According to the United States Census Bureau, the town has a total area of 25.5 square miles (66 km2), of which, 25.0 square miles (65 km2) of it is land and 0.5 square miles (1.3 km2) of it (1.96%) is water.
Hampton is made up of lands originally shared by the towns of Pomfret and Windham. It was incorporated from the towns of Pomfret, Brooklyn, Canterbury, Mansfield, and Windham in 1786. The Congregational Church is the second oldest church in the state still in use, with portions of the structure dating from 1754. Also preserved is "The House the Women Built," a 2-story building built in 1776 by Sally Bowers and other young women of the town while the men fought in the Continental Army. At Clark's Corner there is also a liberty pole dating from 1849. Erected by a resident named Jonathan Clark, it records the distance to Hartford and other towns.
Hampton Hill Historic District - added to the National Register of Historic Places in 1982.
Hemlock Glen Industrial Archeological District - added to the National Register of Historic Places in 2007.
Notable people, past and present
John Brewster Jr. (1766–1854) deaf, itinerant, prolific painter, was born in town.
Royal B. Farnum (1884–1967), president of the Athenæum and Mechanics Institute
Edwin Way Teale (1899–1980), American naturalist and author, lived on a farm in rural Hampton with his wife Nellie from 1959 until his death in 1980. Their time at the farm named Trail Wood is chronicled in Teale's book A Naturalist Buys an Old Farm (1974). The property is now managed as a nature preserve by the Connecticut Audubon Society.

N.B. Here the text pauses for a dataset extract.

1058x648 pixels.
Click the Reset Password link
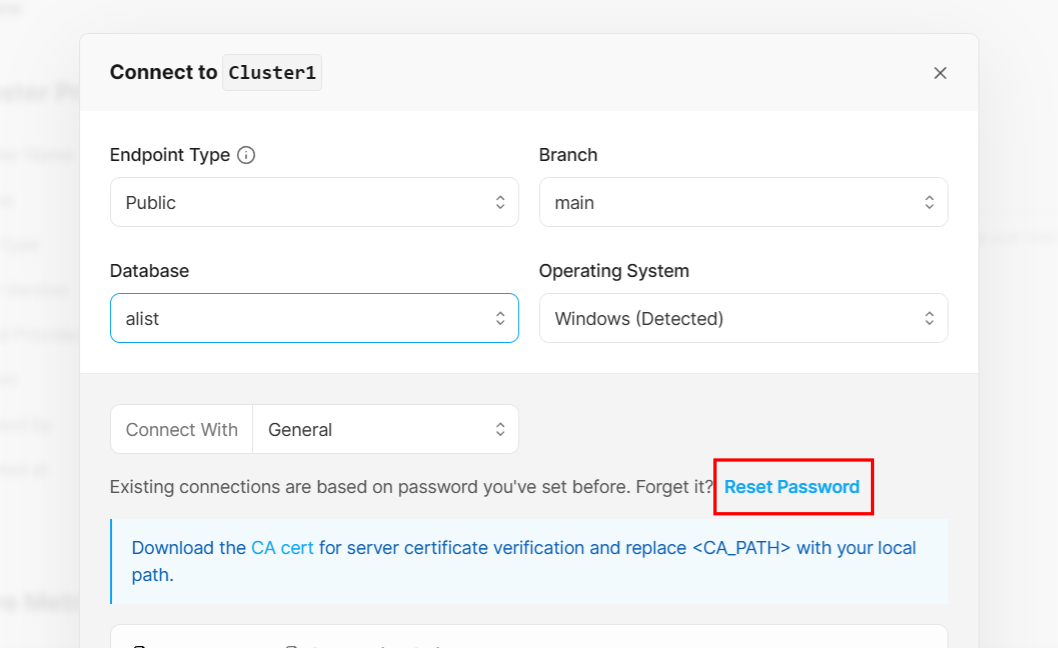pos(792,487)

Theodore Dwight Weld (1803–1895), the author of American Slavery As It Is: Testimony of a Thousand Witnesses, an evangelical abolitionist who was born in town, where he lived until 1825 when his family moved to upstate New York.
Annie Withey Co-founded Annie's Homegrown as well as invented Smartfood while living in Hampton with her husband.

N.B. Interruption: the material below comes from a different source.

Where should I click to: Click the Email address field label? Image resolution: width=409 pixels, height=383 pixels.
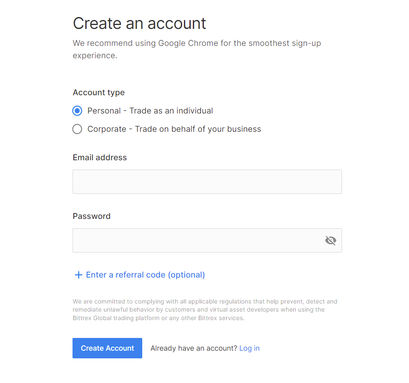click(100, 157)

See also: List of Connecticut locations by per capita income
Voter Registration and Party Enrollment as of April 20, 2007
As of the census of 2000, there were 1,758 people, 674 households, and 494 families residing in the town. The population density was 70.3 people per square mile (27.2/km²). There were 695 housing units at an average density of 27.8 per square mile (10.7/km²). The racial makeup of the town was 96.64% White, 0.23% African American, 0.46% Native American, 0.85% Asian, 0.23% from other races, and 1.59% from two or more races. Hispanic or Latino of any race were 1.76% of the population.

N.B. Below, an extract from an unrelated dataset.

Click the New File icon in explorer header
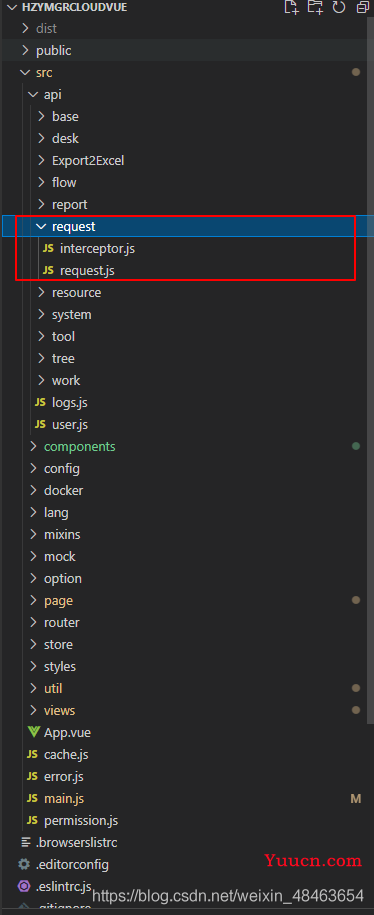The image size is (374, 915). tap(291, 7)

There were 674 households out of which 33.8% had children under the age of 18 living with them, 62.6% were married couples living together, 7.6% had a female householder with no husband present, and 26.7% were non-families. 19.7% of all households were made up of individuals and 7.7% had someone living alone who was 65 years of age or older. The average household size was 2.61 and the average family size was 3.04.
In the town the population was spread out with 25.8% under the age of 18, 4.9% from 18 to 24, 29.5% from 25 to 44, 28.2% from 45 to 64, and 11.6% who were 65 years of age or older. The median age was 40 years. For every 100 females there were 100.0 males. For every 100 females age 18 and over, there were 97.0 males.
The median income for a household in the town was $54,464, and the median income for a family was $66,339. Males had a median income of $44,688 versus $32,337 for females. The per capita income for the town was $25,344. About 2.7% of families and 3.5% of the population were below the poverty line, including 1.4% of those under age 18 and 6.0% of those age 65 or over.